Dr Liz Gwyther, chief executive of the Hospice Palliative Care Association of South Africa (HPCA), and the incoming chairwoman of the Worldwide Hospice Palliative Care Alliance, argued at the South African Medical Association’s conference on Friday that there was – palliative care.

“The ethical and compassionate response is surely effective pain management.
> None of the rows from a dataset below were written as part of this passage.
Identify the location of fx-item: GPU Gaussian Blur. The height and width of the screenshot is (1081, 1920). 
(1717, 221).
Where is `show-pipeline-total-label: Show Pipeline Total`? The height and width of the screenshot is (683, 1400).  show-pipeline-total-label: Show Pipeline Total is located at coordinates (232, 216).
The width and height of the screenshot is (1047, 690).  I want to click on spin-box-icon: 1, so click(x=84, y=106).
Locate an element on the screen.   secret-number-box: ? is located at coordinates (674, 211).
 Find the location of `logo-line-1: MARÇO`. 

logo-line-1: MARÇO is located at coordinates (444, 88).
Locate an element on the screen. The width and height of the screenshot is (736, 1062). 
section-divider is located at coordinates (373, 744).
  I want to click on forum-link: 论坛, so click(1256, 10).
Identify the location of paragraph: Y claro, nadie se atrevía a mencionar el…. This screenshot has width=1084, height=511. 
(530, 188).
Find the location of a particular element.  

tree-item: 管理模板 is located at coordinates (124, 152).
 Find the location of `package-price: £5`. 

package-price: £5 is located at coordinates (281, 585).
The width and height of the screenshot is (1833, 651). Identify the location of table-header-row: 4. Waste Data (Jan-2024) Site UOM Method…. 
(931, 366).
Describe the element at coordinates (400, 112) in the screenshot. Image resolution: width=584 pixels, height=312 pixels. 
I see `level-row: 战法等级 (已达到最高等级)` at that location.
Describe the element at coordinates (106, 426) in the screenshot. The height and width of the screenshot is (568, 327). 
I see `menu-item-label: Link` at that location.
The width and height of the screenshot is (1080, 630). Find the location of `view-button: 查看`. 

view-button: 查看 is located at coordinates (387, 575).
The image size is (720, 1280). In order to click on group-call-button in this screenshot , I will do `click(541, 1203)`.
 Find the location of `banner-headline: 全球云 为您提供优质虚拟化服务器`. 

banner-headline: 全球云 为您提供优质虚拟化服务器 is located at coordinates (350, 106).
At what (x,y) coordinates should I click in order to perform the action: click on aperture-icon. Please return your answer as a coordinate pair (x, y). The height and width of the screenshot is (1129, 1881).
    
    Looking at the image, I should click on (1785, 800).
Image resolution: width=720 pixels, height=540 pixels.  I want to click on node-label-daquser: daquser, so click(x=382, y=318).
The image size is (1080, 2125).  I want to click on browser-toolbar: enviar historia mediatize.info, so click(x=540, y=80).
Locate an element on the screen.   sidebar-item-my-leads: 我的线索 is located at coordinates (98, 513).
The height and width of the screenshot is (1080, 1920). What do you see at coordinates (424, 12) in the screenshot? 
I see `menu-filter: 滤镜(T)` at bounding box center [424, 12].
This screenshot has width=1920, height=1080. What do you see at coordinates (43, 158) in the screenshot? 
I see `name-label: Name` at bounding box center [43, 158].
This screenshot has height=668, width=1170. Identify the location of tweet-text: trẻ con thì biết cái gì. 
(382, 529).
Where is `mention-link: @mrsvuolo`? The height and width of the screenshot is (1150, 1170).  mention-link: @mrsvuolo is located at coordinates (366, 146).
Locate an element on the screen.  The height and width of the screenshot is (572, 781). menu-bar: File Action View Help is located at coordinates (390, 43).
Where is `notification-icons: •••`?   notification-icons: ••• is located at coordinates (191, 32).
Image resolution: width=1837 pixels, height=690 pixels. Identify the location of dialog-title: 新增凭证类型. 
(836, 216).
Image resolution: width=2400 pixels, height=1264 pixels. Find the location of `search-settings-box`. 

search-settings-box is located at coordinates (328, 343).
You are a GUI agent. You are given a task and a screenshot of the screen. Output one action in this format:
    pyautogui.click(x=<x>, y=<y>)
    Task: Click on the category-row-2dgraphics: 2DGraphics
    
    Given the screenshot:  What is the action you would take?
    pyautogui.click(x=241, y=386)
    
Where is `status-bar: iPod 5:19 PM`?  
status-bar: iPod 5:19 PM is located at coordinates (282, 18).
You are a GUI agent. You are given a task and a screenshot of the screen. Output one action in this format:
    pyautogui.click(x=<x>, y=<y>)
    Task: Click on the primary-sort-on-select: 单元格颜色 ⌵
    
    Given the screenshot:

Ninety percent of cancer pain can be effectively controlled with complete freedom from pain through the simple measures described in the World Health Organisation’s manual on cancer pain control,” she said.

Gwyther said that Stransham-Ford’s application was written before he had requested and received palliative care and that she had confirmed with his family that his palliative care doctor said his symptoms were greatly alleviated through palliative care and contributed to his sense of dignity and meaning at the end of his life.

The WHO defines palliative care as an approach that improved the quality of life of patients and their families facing the problems associated with life-threatening illness, through the prevention and relief of suffering by early identification and impeccable assessment and treatment of pain and other problems, physical, psychosocial and spiritual.

“In contrast to the expectation that people want to die because of severe pain or loss of dignity, research has shown the most common causes of a sustained desire for hastened death are hopelessness and depression,” Gwyther said.

She quoted Dr Gary Rodin who said in a study he led titled “The desire for hastened death in patients with metastatic cancer” that, “The will to live tends to be preserved in cancer patients prior to the end of life, in spite of significant emotional and physical suffering.”

Gwyther said a mistake doctors often made was trying to restore a patient’s old life and returning them to their previous worlds.

“The role of palliative care is to help people re-script their lives,” she stated.

Minister of Health Dr Aaron Motsoaledi said that euthanasia was as much a medical question as it was a spiritual one.

He quoted the Hippocratic Oath taken by doctors on the issue of remembering that there is art to medicine as well as science and that warmth, sympathy and understanding “may outweigh the surgeon’s knife or the chemist’s drug”.

“That’s the problem of the health care system today, the warmth and sympathy of health care workers has been found wanting – those issues are important,” he said.